CHVRCHES SEEM designed for the internet age, right down to their eminently Googleable name. There's no album yet—they're currently mixing one for a September release—but with a few (marvelous) singles posted on various blogs and tastemaking sites, the Scottish trio is already in the throes of skyrocketing success.

"We got a hint when Neon Gold put our [first] song online last May," says Iain Cook. "The response was quite overwhelming, and every time that we put another tune out it seems to take us by surprise again. I hope it's not something that we get used to. We're just trying to keep our heads in the music and in the live performance, and trying to focus on being a band and doing the things we need to do on a daily basis."

Cook did time in the bands Aereogramme and the Unwinding Hours prior to forming Chvrches in 2011 with fellow synth player Martin Doherty and vocalist Lauren Mayberry. It's Mayberry's voice that immediately grabs you—in the bangin' "Lies," which is what you always wished Sleigh Bells sounded like, and in the astonishing, succulent "Recover," whose blatant, wide-open hooks are like staring straight into a synthesized, digital sun.

For Cook, Chvrches is an antidote to some of the limitations his past bands have posed. "Trying not to make too many stereotypes or judgments, but the alt-rock fans tend to be kind of guys stroking their beards with their girlfriends, you know?" he says, adding that they were taken aback to see fans dancing and singing along at their first US shows earlier this year. "It's quite difficult to channel Prince and Michael Jackson and Madonna and stuff into a guitar-rock band. There's a freedom in this band to explore these outlandish pop references that were kind of taboo in certain other contexts."

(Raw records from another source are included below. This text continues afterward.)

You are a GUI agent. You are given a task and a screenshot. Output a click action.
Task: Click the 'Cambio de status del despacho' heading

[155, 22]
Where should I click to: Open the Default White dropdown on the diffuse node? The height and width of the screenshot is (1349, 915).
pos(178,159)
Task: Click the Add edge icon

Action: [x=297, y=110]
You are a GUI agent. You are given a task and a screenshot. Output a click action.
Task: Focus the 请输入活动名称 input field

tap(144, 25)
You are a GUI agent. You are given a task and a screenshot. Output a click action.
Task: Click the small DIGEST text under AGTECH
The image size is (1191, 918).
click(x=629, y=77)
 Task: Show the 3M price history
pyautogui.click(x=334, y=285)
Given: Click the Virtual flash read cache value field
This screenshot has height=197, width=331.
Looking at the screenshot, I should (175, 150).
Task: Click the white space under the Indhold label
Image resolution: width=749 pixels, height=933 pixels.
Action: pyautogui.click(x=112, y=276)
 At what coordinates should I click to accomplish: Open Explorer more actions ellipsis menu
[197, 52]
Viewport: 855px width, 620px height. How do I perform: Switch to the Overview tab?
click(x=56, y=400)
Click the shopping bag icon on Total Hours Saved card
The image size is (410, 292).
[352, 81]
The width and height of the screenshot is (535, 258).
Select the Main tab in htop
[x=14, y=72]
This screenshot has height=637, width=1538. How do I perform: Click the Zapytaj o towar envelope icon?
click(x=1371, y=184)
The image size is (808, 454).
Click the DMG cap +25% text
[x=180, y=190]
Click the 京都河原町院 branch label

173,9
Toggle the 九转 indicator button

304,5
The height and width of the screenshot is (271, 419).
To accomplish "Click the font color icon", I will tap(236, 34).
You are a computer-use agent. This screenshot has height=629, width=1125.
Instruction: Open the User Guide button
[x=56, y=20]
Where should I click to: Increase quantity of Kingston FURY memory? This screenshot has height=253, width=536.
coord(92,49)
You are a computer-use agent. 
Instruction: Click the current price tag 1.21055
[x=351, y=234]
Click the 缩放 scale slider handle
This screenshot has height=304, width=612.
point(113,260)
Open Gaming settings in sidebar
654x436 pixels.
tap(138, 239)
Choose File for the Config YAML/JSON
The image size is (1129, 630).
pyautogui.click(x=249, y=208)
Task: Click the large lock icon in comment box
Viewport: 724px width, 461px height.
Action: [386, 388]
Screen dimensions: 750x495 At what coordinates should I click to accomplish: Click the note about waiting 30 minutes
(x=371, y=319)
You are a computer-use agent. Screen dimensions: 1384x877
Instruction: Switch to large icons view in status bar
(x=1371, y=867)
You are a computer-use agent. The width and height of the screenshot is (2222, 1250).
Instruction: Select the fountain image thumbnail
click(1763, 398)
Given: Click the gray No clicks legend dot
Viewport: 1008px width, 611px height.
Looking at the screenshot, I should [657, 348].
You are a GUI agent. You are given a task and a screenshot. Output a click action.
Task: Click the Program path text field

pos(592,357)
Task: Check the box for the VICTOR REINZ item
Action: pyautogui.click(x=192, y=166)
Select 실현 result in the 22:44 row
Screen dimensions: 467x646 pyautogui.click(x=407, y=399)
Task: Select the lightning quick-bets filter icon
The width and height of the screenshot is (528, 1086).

The immediacy of Chvrches' music is due to their mixing candy-sweet melodies with cutting, forceful synth tones. "It's something we're quite conscious of doing, because Lauren has, self-admittedly, quite a sweet tone to her voice. That gives us quite a lot of freedom to push the production and the timbres in a really harsh direction—just distorting things and putting them through compressors and trying to get things to be quite aggressive to counter the sweetness," Cook says. "I think there's a harmony there that comes together with those two elements."